(ENTRIES SHOWN Opens)

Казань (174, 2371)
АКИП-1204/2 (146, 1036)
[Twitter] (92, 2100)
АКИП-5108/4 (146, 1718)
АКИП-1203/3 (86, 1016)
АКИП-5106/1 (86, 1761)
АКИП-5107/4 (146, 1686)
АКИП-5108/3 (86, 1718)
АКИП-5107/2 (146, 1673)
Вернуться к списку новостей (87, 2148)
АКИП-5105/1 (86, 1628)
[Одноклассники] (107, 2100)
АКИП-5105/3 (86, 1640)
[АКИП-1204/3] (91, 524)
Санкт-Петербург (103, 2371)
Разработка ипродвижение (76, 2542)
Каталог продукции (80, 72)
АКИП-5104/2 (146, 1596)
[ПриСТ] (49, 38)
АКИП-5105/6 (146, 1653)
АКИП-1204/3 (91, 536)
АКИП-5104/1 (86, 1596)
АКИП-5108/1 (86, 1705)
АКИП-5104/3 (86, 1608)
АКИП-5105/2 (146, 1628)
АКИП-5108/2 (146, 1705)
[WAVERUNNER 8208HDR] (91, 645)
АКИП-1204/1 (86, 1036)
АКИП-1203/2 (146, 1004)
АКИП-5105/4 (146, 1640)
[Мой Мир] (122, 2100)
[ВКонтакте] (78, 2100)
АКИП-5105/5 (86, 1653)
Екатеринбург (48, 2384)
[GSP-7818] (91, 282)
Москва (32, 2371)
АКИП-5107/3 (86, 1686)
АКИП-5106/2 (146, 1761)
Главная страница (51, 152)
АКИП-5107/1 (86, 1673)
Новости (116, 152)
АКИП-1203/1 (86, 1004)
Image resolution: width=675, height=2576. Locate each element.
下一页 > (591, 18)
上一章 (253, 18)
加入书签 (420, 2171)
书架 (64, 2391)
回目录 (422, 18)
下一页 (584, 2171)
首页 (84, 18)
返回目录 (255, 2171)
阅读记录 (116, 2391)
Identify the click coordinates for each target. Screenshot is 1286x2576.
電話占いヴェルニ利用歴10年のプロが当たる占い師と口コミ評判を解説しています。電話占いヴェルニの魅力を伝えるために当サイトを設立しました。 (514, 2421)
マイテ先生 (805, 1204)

(ENTRIES SHOWN Closes)

- WHAT YOU HAVE TO DO
None of the records may be omitted; each is to be printed exactly.

- WRITTEN RESPONSE
Казань (174, 2371)
АКИП-1204/2 (146, 1036)
[Twitter] (92, 2100)
АКИП-5108/4 (146, 1718)
АКИП-1203/3 (86, 1016)
АКИП-5106/1 (86, 1761)
АКИП-5107/4 (146, 1686)
АКИП-5108/3 (86, 1718)
АКИП-5107/2 (146, 1673)
Вернуться к списку новостей (87, 2148)
АКИП-5105/1 (86, 1628)
[Одноклассники] (107, 2100)
АКИП-5105/3 (86, 1640)
[АКИП-1204/3] (91, 524)
Санкт-Петербург (103, 2371)
Разработка ипродвижение (76, 2542)
Каталог продукции (80, 72)
АКИП-5104/2 (146, 1596)
[ПриСТ] (49, 38)
АКИП-5105/6 (146, 1653)
АКИП-1204/3 (91, 536)
АКИП-5104/1 (86, 1596)
АКИП-5108/1 (86, 1705)
АКИП-5104/3 (86, 1608)
АКИП-5105/2 (146, 1628)
АКИП-5108/2 (146, 1705)
[WAVERUNNER 8208HDR] (91, 645)
АКИП-1204/1 (86, 1036)
АКИП-1203/2 (146, 1004)
АКИП-5105/4 (146, 1640)
[Мой Мир] (122, 2100)
[ВКонтакте] (78, 2100)
АКИП-5105/5 (86, 1653)
Екатеринбург (48, 2384)
[GSP-7818] (91, 282)
Москва (32, 2371)
АКИП-5107/3 (86, 1686)
АКИП-5106/2 (146, 1761)
Главная страница (51, 152)
АКИП-5107/1 (86, 1673)
Новости (116, 152)
АКИП-1203/1 (86, 1004)
Image resolution: width=675, height=2576. Locate each element.
下一页 > (591, 18)
上一章 (253, 18)
加入书签 (420, 2171)
书架 (64, 2391)
回目录 (422, 18)
下一页 (584, 2171)
首页 (84, 18)
返回目录 (255, 2171)
阅读记录 (116, 2391)
Identify the click coordinates for each target. Screenshot is 1286x2576.
電話占いヴェルニ利用歴10年のプロが当たる占い師と口コミ評判を解説しています。電話占いヴェルニの魅力を伝えるために当サイトを設立しました。 (514, 2421)
マイテ先生 (805, 1204)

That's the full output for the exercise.